We are encountering problems with the implementation of Rabbit Mq in ServiceStack. Looking at how it’s implemented we believe messages are being Nak’d and then shoveled into the dead letter queue. The problem is we can’t figure out why.
The consistent markers are when we have long lived messages and a large number of messages backed up in the queue. Because, of the implementation these messages are published to the dlq instead of being moved there because of an X-death header. When the issue happens all messages are rapidly failed and moved to the dlq.
Our consumers are hosted on IIS and have no idle timeouts. We did implement this to fix a race condition which we thought was potentially the issue. Should AppHost.OnAfterInit start the mq server?

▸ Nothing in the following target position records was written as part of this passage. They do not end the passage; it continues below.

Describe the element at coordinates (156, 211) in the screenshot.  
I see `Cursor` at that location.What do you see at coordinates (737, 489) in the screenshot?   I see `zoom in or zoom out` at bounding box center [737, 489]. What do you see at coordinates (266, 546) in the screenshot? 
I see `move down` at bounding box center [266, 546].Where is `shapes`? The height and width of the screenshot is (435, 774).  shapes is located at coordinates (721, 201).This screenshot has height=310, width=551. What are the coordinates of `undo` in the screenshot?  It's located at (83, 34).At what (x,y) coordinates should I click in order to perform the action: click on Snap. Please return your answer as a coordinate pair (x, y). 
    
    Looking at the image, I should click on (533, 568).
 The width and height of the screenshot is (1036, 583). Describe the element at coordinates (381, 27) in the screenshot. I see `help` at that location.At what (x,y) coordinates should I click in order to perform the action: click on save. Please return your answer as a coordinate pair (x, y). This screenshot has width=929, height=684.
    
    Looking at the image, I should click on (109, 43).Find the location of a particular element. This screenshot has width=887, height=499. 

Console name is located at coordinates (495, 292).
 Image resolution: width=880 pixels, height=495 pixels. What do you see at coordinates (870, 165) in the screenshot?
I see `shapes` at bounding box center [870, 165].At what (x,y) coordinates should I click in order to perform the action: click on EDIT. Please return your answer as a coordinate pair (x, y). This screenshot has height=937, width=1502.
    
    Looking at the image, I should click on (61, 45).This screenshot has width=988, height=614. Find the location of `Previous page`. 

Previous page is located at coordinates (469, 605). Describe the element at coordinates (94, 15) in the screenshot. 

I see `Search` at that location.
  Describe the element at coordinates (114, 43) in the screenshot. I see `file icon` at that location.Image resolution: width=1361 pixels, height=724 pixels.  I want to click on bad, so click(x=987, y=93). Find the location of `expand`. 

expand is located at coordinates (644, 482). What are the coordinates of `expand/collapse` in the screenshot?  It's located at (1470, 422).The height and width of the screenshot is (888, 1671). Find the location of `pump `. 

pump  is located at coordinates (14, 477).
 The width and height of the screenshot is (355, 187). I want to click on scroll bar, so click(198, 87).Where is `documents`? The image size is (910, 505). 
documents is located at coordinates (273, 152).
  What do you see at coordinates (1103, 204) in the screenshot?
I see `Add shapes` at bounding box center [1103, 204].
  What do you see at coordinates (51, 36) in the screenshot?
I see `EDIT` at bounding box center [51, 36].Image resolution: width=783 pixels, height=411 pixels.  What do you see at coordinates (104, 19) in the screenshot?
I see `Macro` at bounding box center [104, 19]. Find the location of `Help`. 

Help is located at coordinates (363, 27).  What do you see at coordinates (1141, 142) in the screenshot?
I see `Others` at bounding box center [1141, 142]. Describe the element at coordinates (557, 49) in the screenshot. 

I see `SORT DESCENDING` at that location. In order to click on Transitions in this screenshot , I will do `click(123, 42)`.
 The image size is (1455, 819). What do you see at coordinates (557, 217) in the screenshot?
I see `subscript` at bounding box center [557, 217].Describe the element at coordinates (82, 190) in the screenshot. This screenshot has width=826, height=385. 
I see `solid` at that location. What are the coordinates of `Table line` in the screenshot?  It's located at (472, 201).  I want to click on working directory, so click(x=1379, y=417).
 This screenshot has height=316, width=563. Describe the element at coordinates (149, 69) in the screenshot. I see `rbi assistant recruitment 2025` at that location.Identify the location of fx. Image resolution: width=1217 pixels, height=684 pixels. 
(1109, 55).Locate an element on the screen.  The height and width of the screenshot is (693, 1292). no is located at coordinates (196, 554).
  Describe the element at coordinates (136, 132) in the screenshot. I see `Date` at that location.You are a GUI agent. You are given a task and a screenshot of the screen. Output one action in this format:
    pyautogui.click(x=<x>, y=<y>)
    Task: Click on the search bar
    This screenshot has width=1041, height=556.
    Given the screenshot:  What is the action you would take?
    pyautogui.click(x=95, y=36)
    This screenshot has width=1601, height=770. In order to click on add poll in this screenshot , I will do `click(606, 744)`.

At this point we have no idea why this fails. We can run 100k long lived messages and it works fine and then the next time 70k of the messages will succeed and 30k will fail into the dlq. It’s as though the consumer pulls the message and then immediately naks it. I know under the covers ServiceStack uses a basic.get instead of a basic.consume. We have another non ServiceStack implementation used in a completely different application that never encounters problems.
Do you have any suggestions or any thoughts on what is happening here? How should we proceed to fix the issue?
For reference we have an updated RHL cluster for our RMQ server with and updated Erlang version and RabbitMq Server version.